• What the exercise asks
In the entries below, which lines run from the one containing "Auto, moto, utilaje (68, 530)" to the one containing "Detectorul de servicii (67, 1114)"? Copy exactly those lines, ends included, and no others.

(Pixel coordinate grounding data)
··········

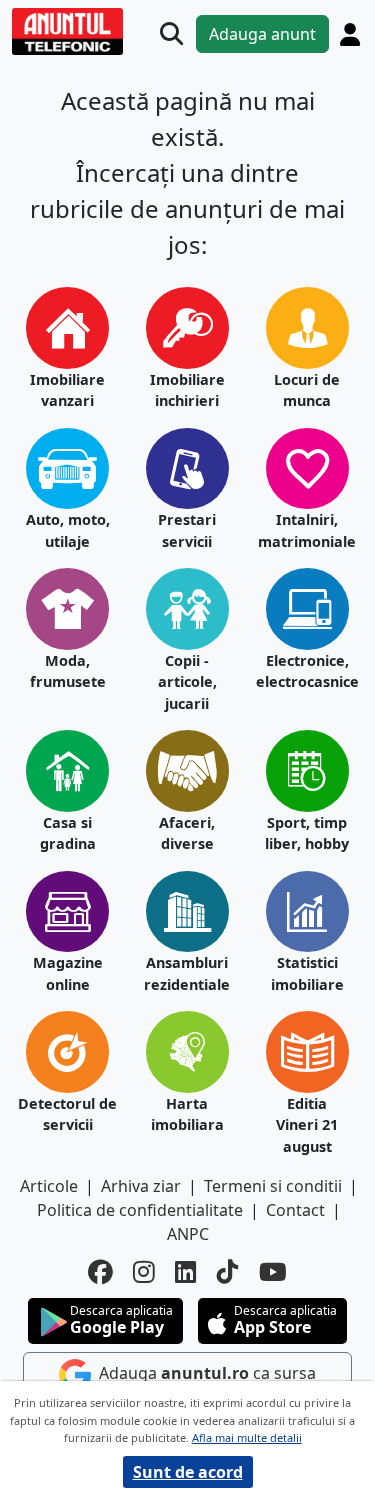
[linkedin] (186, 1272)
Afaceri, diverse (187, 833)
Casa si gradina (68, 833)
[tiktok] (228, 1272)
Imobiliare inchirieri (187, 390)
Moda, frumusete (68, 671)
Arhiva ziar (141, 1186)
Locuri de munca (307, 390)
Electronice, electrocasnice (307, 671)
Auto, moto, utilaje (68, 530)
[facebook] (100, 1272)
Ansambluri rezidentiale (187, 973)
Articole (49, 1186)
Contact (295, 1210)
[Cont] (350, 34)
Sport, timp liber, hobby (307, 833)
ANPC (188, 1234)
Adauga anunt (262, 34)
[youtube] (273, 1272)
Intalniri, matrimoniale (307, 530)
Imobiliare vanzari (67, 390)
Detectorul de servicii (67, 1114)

··········

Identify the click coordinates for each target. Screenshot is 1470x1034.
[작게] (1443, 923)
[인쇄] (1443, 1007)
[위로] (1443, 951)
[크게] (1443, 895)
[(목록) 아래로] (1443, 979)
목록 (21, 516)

··········

• Exercise output
Auto, moto, utilaje (68, 530)
[facebook] (100, 1272)
Ansambluri rezidentiale (187, 973)
Articole (49, 1186)
Contact (295, 1210)
[Cont] (350, 34)
Sport, timp liber, hobby (307, 833)
ANPC (188, 1234)
Adauga anunt (262, 34)
[youtube] (273, 1272)
Intalniri, matrimoniale (307, 530)
Imobiliare vanzari (67, 390)
Detectorul de servicii (67, 1114)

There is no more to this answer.